### ENTRIES SHOWN
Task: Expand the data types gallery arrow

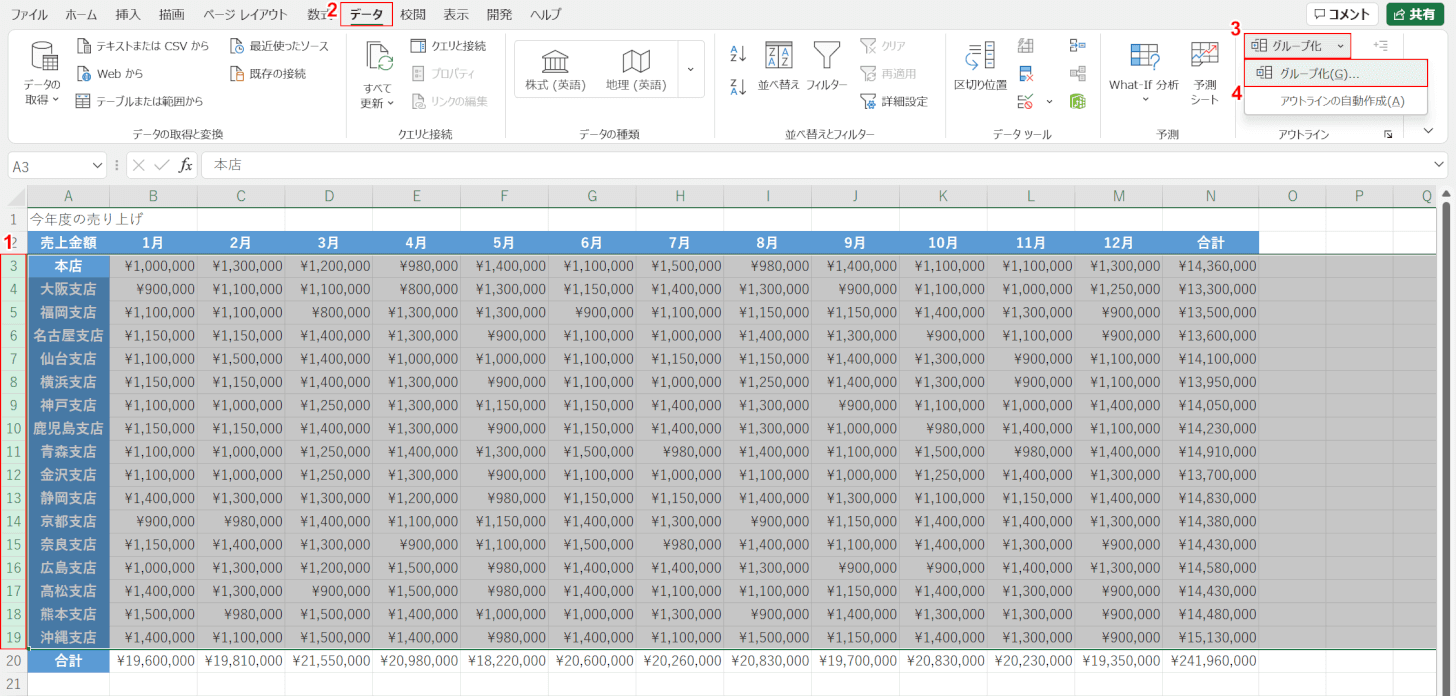Action: [690, 69]
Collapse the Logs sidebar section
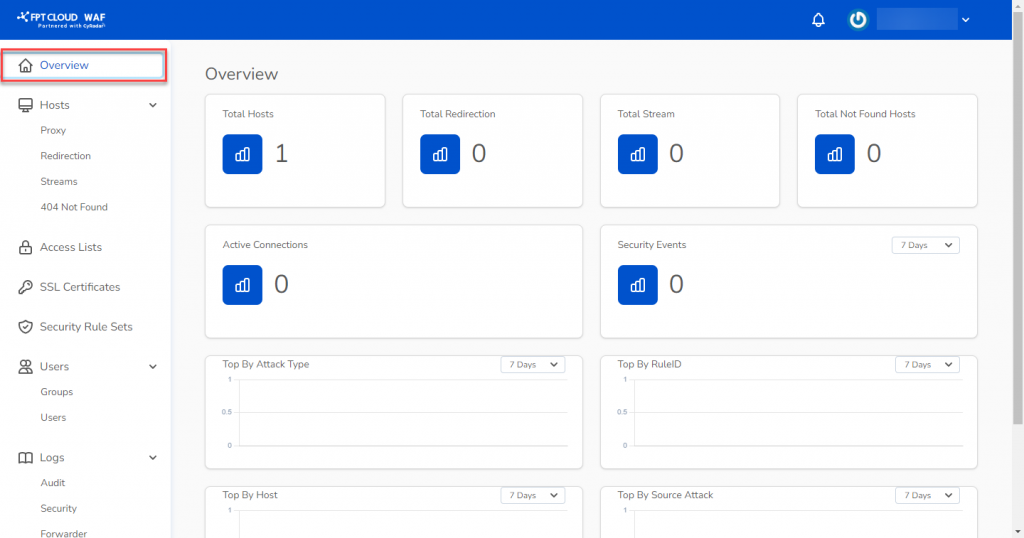The image size is (1024, 538). [x=153, y=458]
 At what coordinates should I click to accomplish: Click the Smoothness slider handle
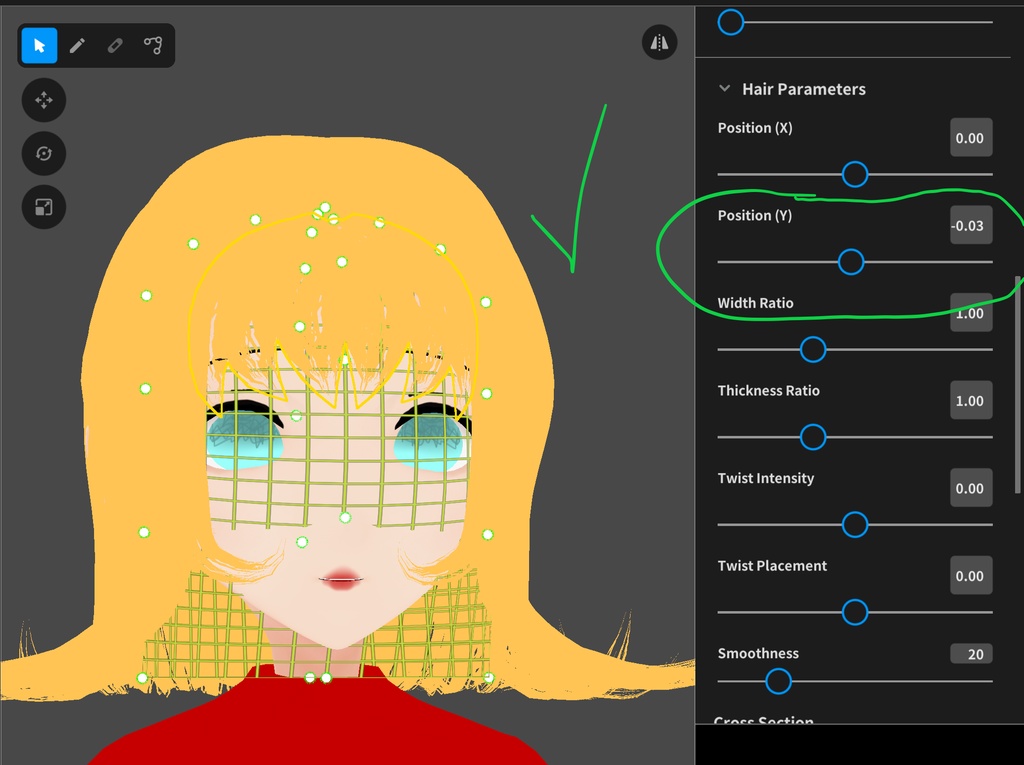(777, 681)
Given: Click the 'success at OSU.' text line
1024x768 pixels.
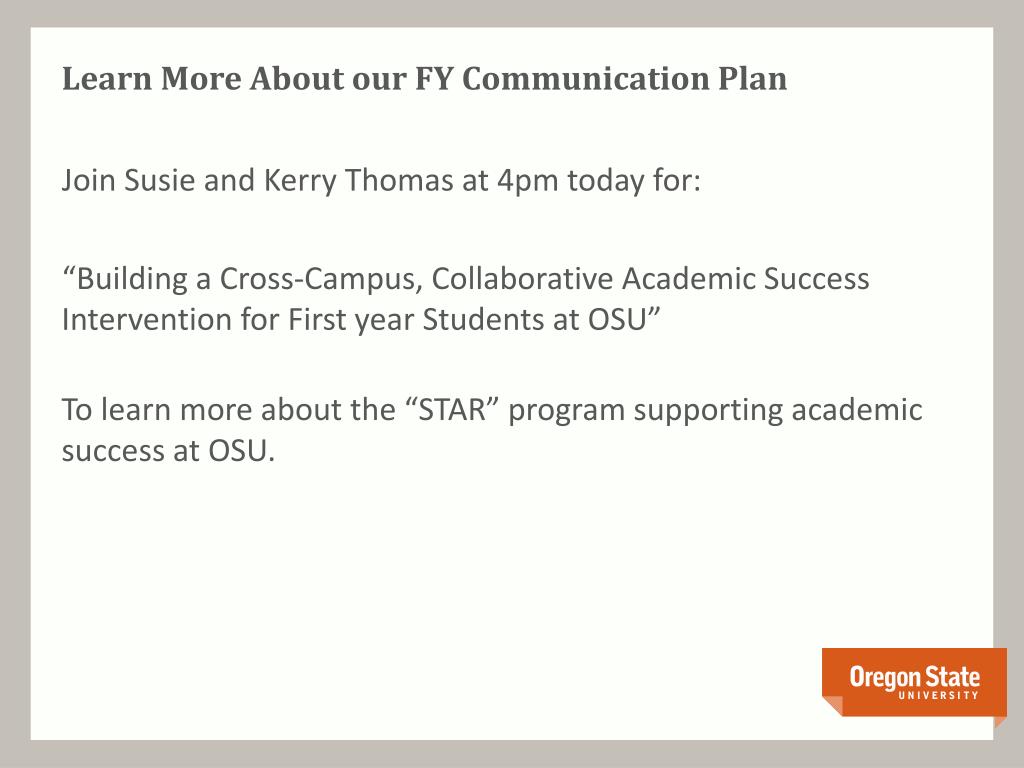Looking at the screenshot, I should point(168,451).
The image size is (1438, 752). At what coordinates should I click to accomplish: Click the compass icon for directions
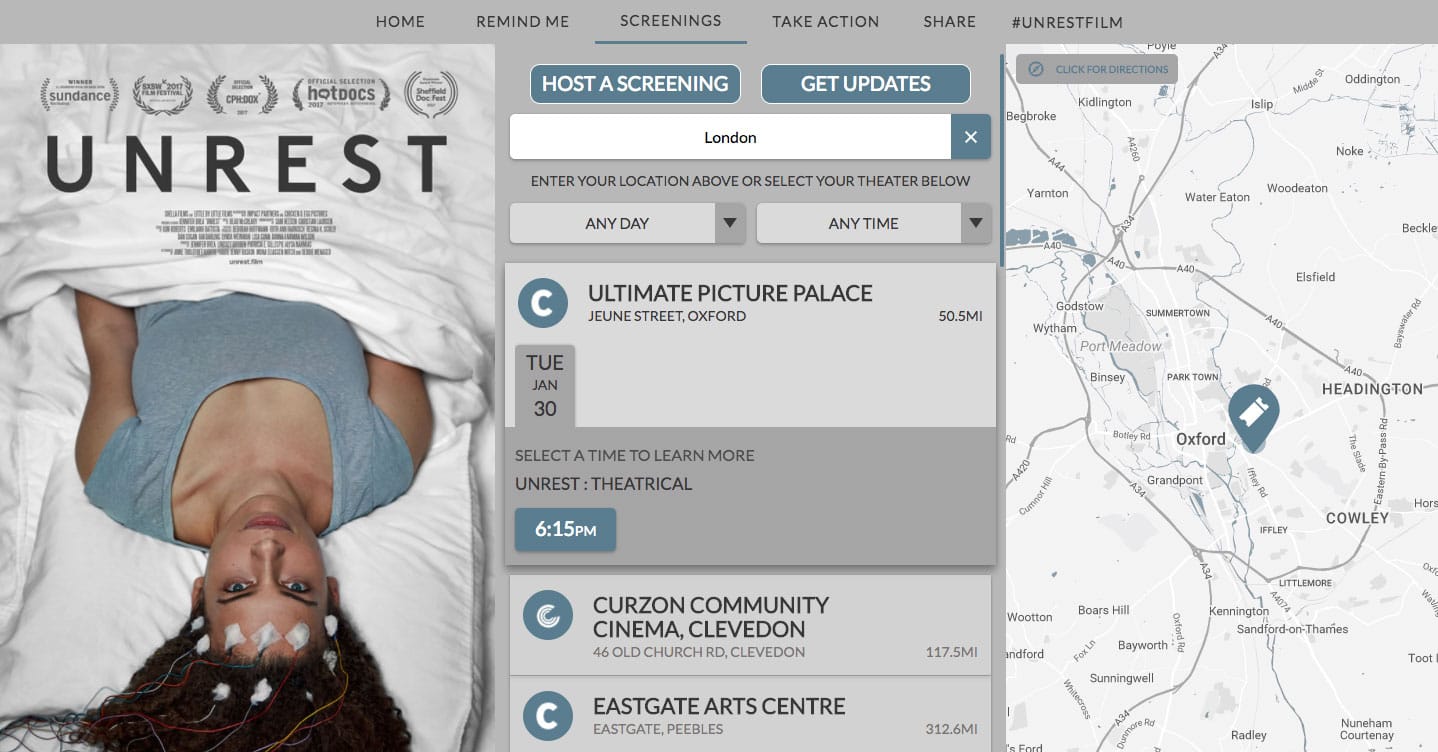tap(1035, 69)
######
#### EXERCISE OBJECTIVE:
Count the lines in the rows above that contain the word "what", and reply with the number alone.

#### ANSWER TO THIS TASK:
2